[DATA EXCERPTS]

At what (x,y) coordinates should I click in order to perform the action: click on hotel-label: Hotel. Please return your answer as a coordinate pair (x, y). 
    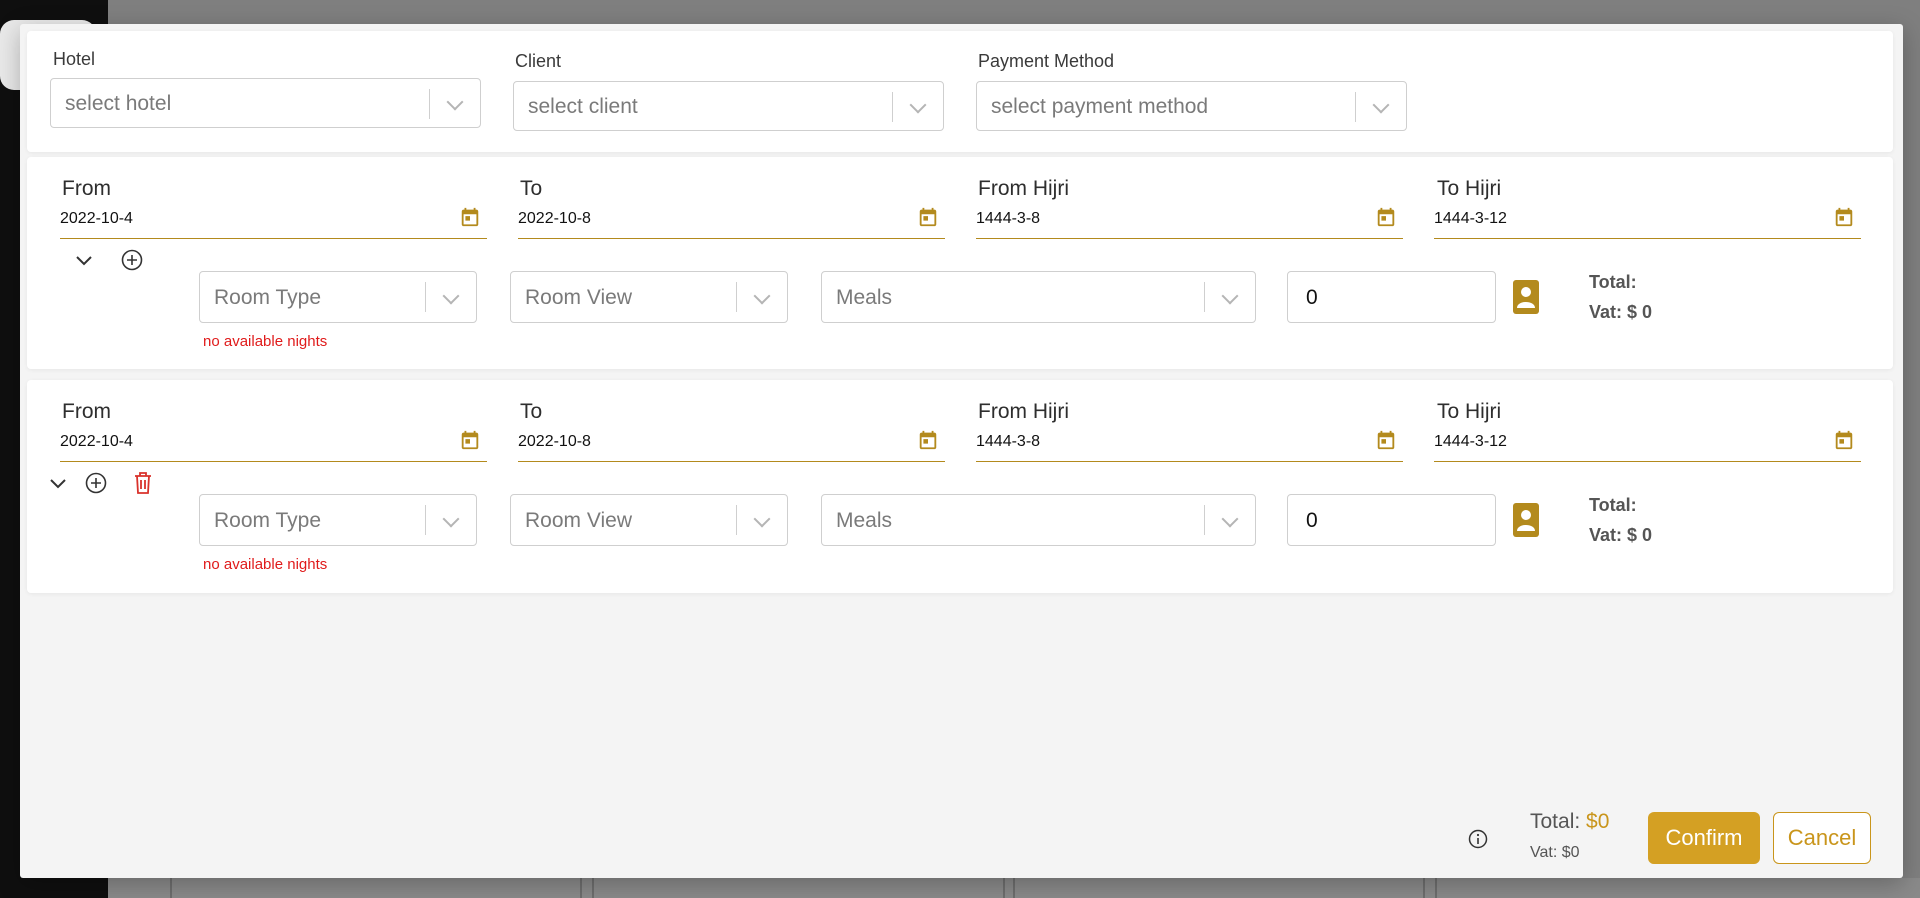
    Looking at the image, I should click on (74, 59).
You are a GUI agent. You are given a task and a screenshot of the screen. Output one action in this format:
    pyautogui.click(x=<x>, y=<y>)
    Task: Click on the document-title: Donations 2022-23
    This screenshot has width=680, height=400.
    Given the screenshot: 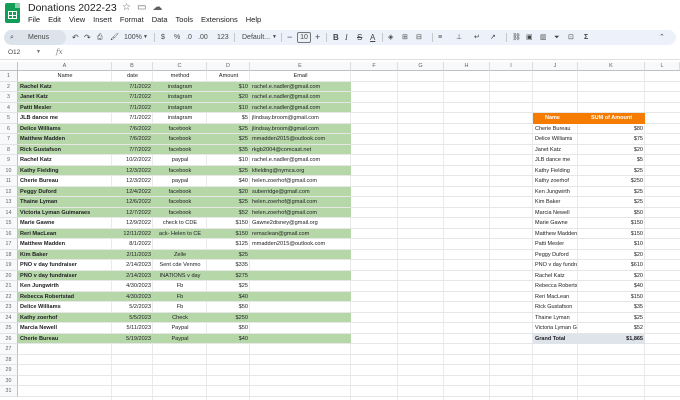 What is the action you would take?
    pyautogui.click(x=72, y=8)
    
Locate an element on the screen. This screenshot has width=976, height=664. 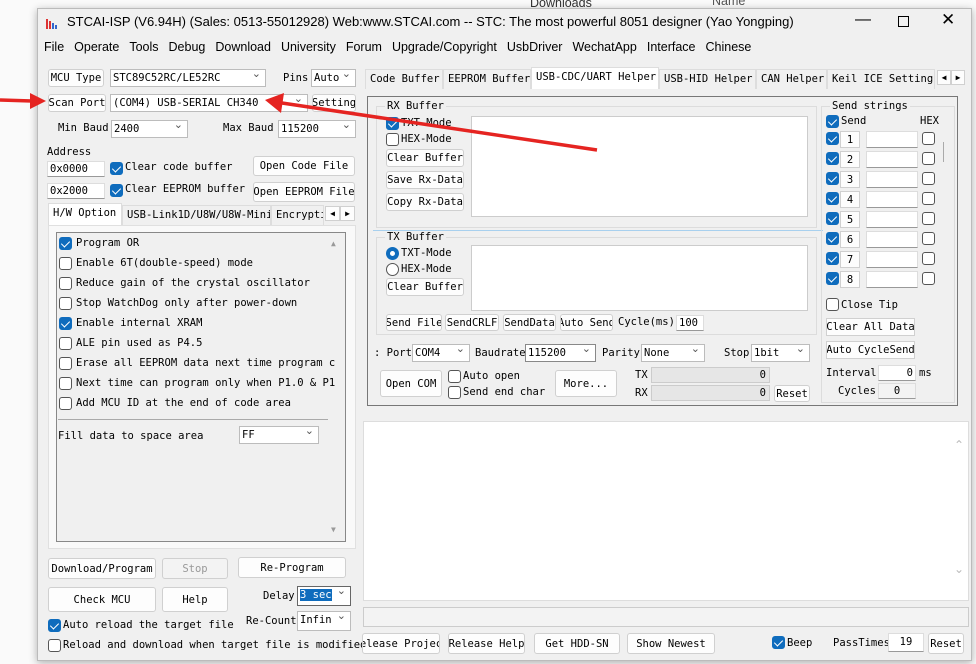
annotation-arrow-scan-port is located at coordinates (23, 101).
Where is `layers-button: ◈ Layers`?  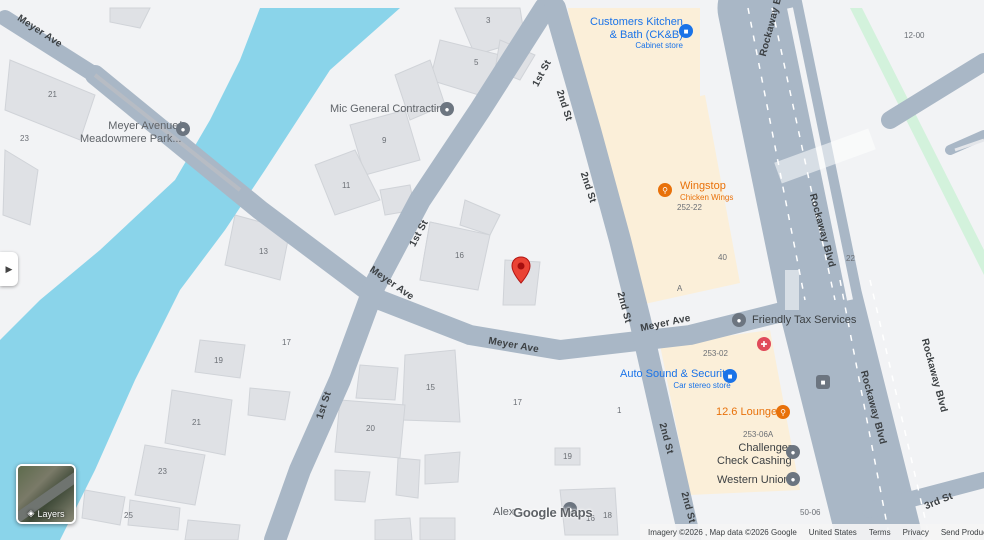
layers-button: ◈ Layers is located at coordinates (46, 494).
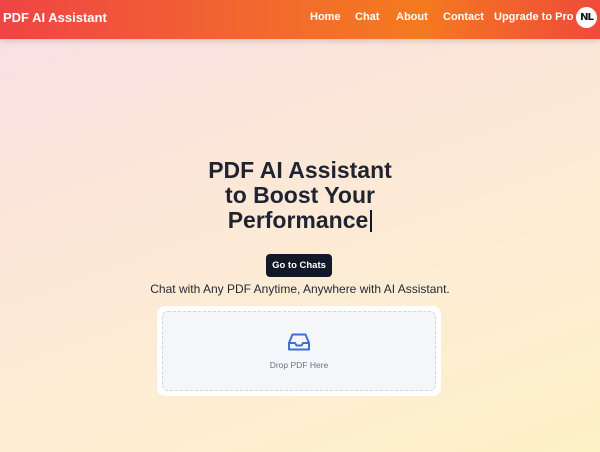 This screenshot has width=600, height=452. What do you see at coordinates (299, 342) in the screenshot?
I see `inbox-tray-icon` at bounding box center [299, 342].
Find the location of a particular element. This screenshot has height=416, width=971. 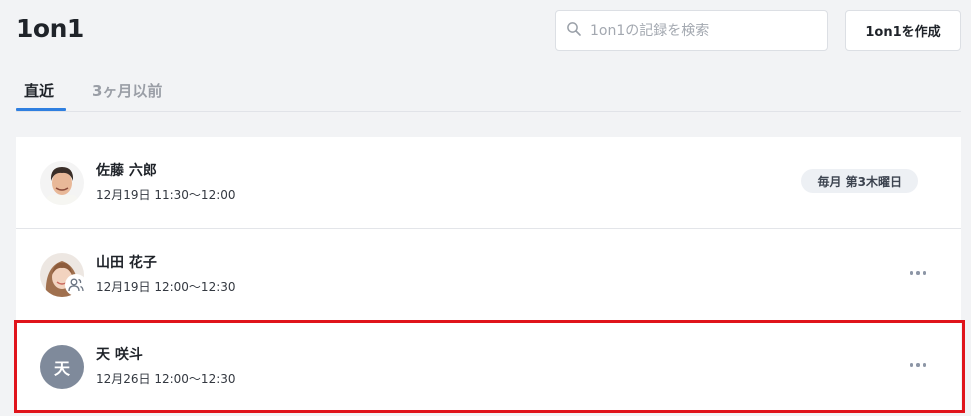

attendee-name: 佐藤 六郎 is located at coordinates (126, 171).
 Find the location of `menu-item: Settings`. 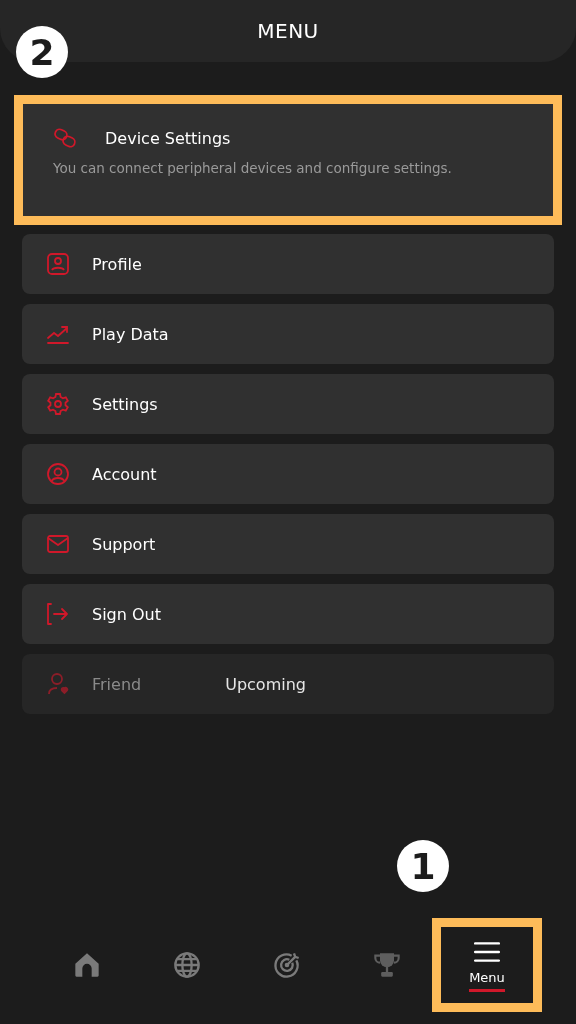

menu-item: Settings is located at coordinates (288, 404).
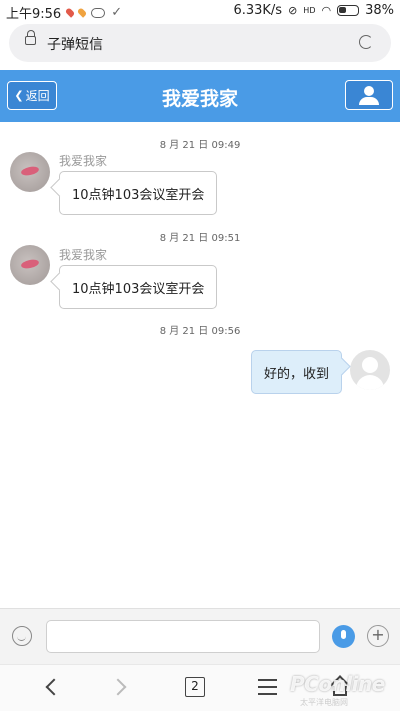  What do you see at coordinates (200, 99) in the screenshot?
I see `chat-title: 我爱我家` at bounding box center [200, 99].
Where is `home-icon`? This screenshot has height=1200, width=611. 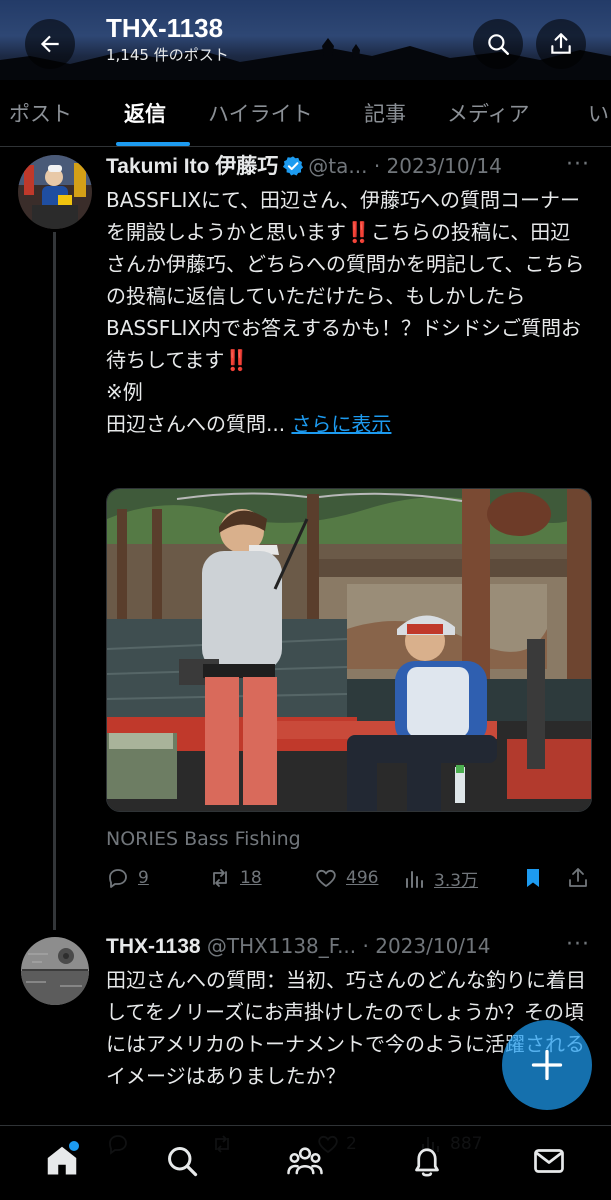 home-icon is located at coordinates (62, 1160).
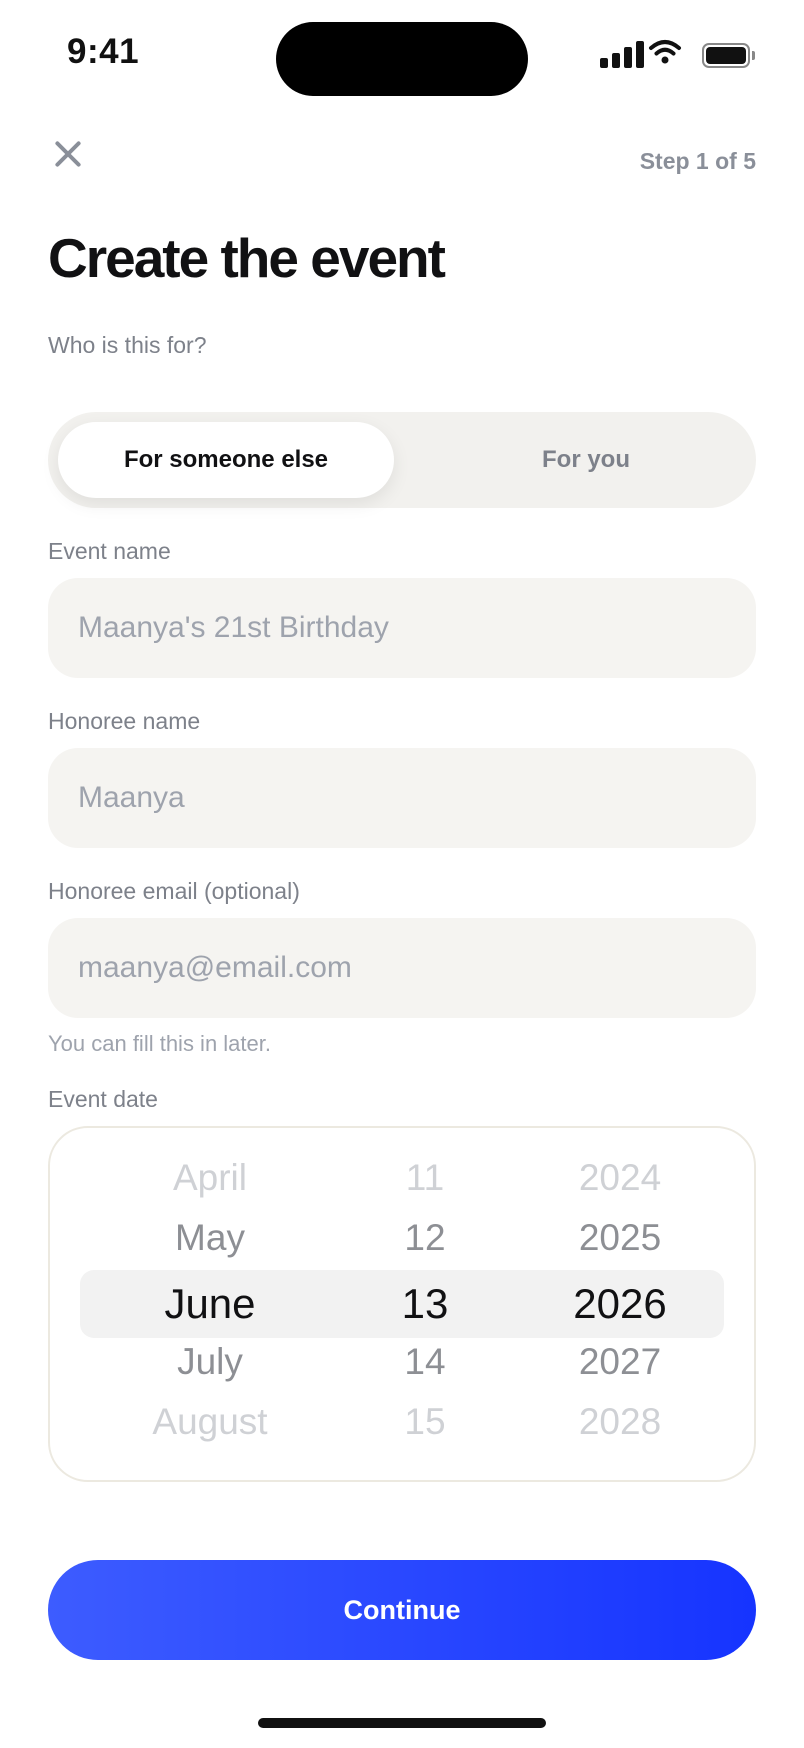 This screenshot has height=1748, width=804. I want to click on event-date-label: Event date, so click(103, 1099).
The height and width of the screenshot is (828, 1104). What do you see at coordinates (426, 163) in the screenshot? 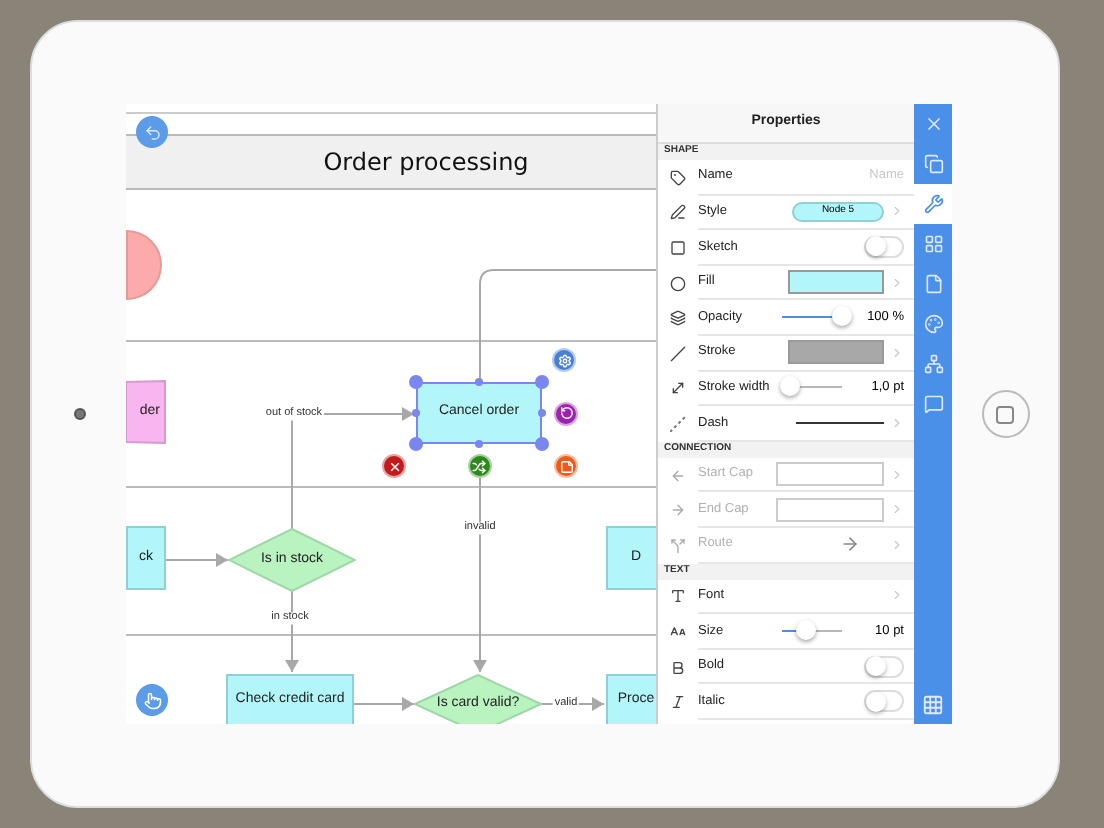
I see `diagram-title: Order processing` at bounding box center [426, 163].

[/DATA EXCERPTS]

** PROBLEM TO SOLVE **
Copy the stretch from the line containing "The height and" through the final line word for word, leaving out the pictures.

** YOUR RESPONSE **
The height and width of the screenshot is (828, 1104). What do you see at coordinates (426, 163) in the screenshot? 
I see `diagram-title: Order processing` at bounding box center [426, 163].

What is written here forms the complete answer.